A special lunch with a local Amazigh family – think homemade bread, slow-cooked tagine, a terrace looking out across the valley. Or, for a more sophisticated alternative, Kasbah Tamadot, Richard Branson’s mountain retreat, where the Atlas panoramas are as delicious as the food.
Afternoon adventures take you back through the foothills, passing carpet workshops and roadside stalls, where weavers sell directly from the loom – the geometric patterns, natural dyes and weaving methods in traditional Berber rugs vary by region and tribe and, having spent some time in the mountains, make them much easier to read.
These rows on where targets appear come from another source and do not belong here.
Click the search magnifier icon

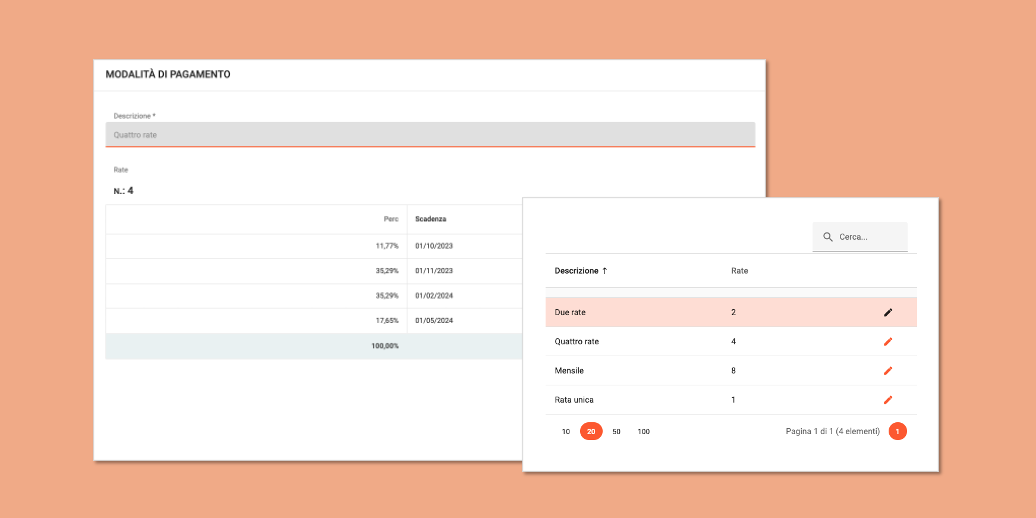(x=828, y=237)
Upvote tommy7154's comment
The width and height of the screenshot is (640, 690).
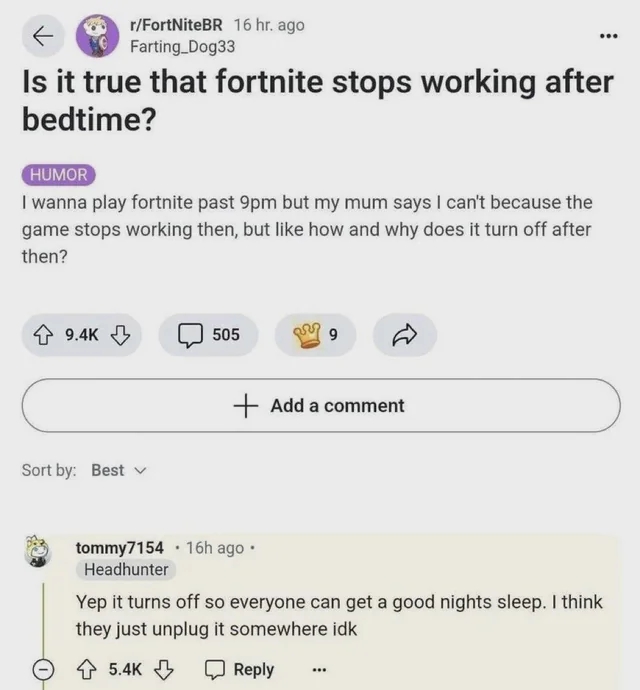pyautogui.click(x=87, y=670)
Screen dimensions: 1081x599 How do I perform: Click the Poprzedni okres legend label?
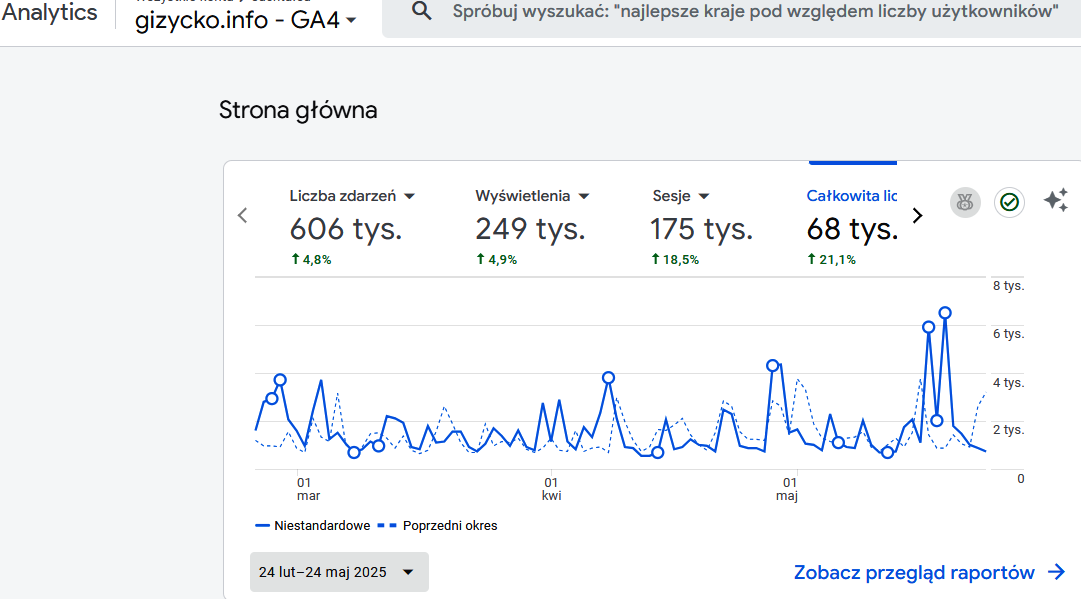coord(450,525)
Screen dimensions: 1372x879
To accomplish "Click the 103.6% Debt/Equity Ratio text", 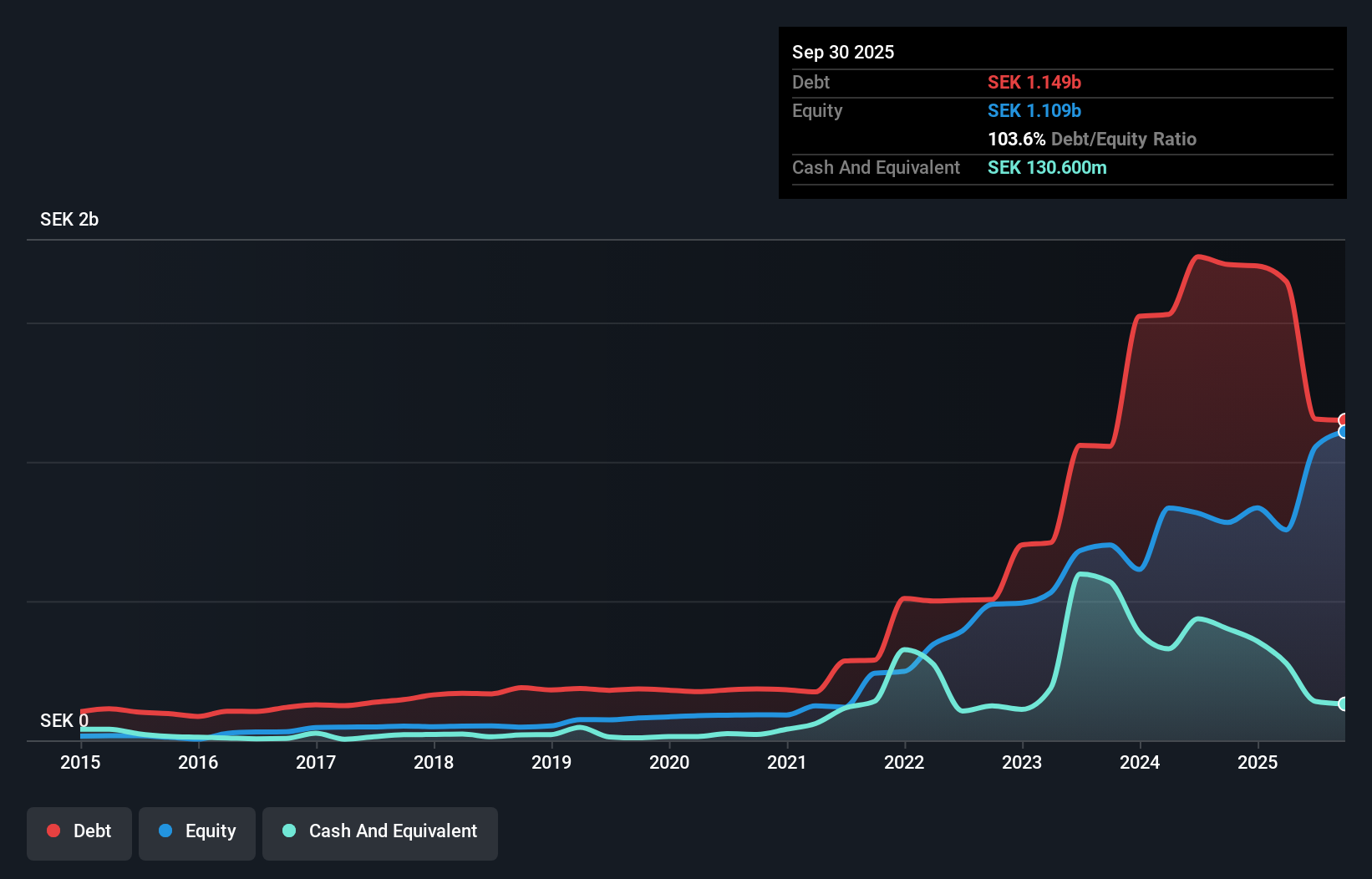I will tap(1091, 139).
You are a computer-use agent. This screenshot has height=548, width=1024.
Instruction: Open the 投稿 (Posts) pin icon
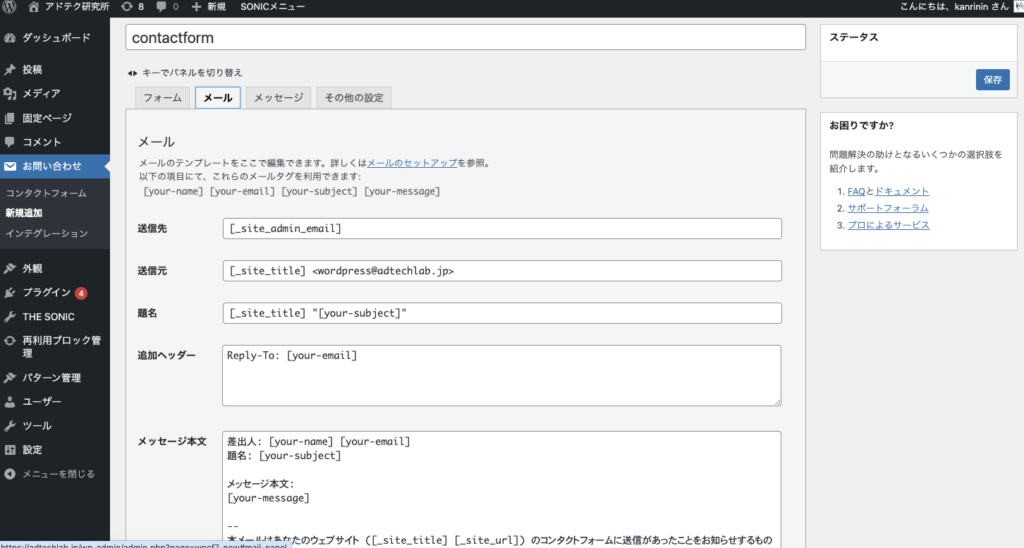(10, 70)
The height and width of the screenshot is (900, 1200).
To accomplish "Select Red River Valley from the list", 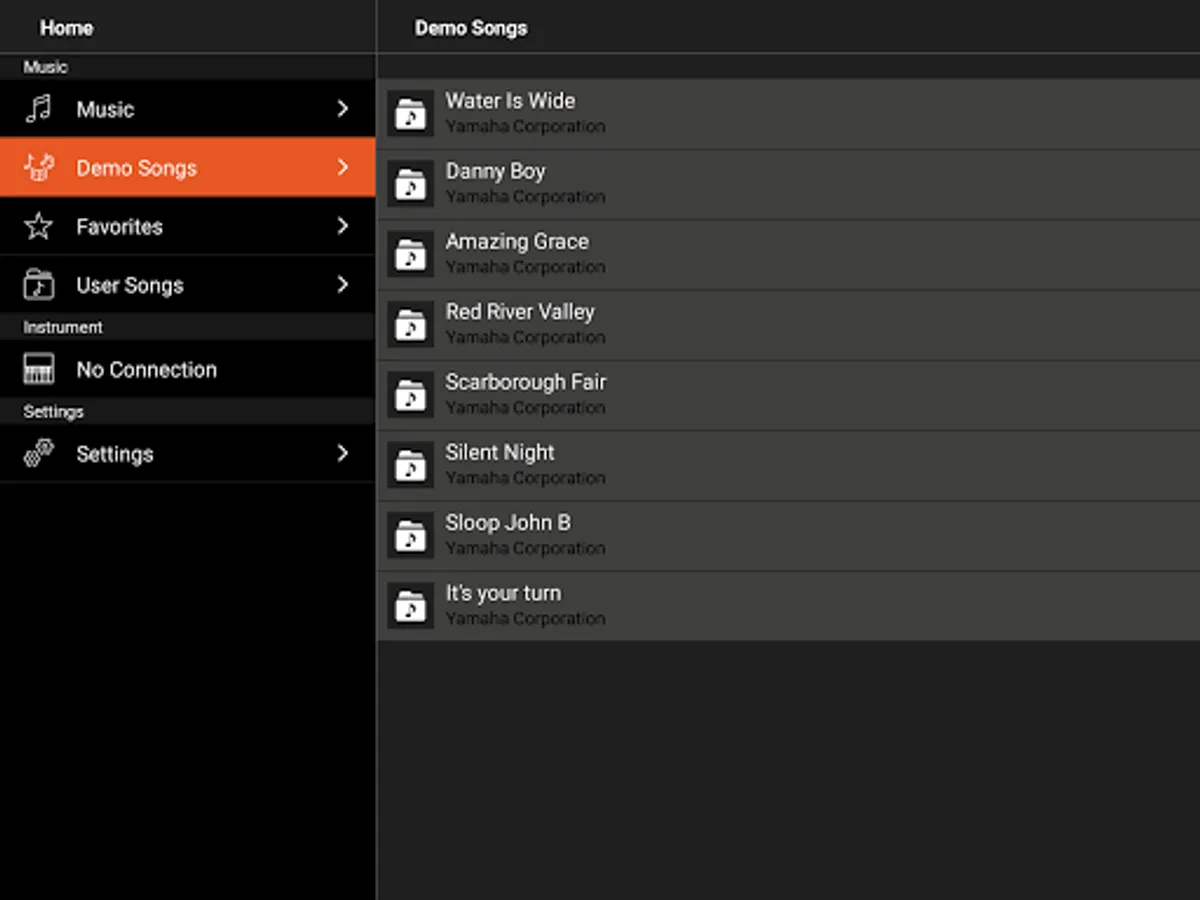I will tap(788, 324).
Early evening gives you time, back in Marrakech, for a final wander through the medina before dinner – often the best point to revisit your favourite streets and shops, pick up anything you missed earlier in the trip, or simply absorb the bewitching energy for one last time.
For your farewell dinner, Comptoir Darna is one of Marrakech’s livelier final-night options: belly dancers, live music, cocktails and Moroccan dishes served inside a truly theatrical dining room in Hivernage. Dar Essalam offers a more heritage-led ending – carved ceilings, tiled salons, nightly folk performances and multi-course Moroccan dinners inside one of the city’s oldest palace restaurants, famously used during the filming of Alfred Hitchcock’s “The Man Who Knew Too Much”.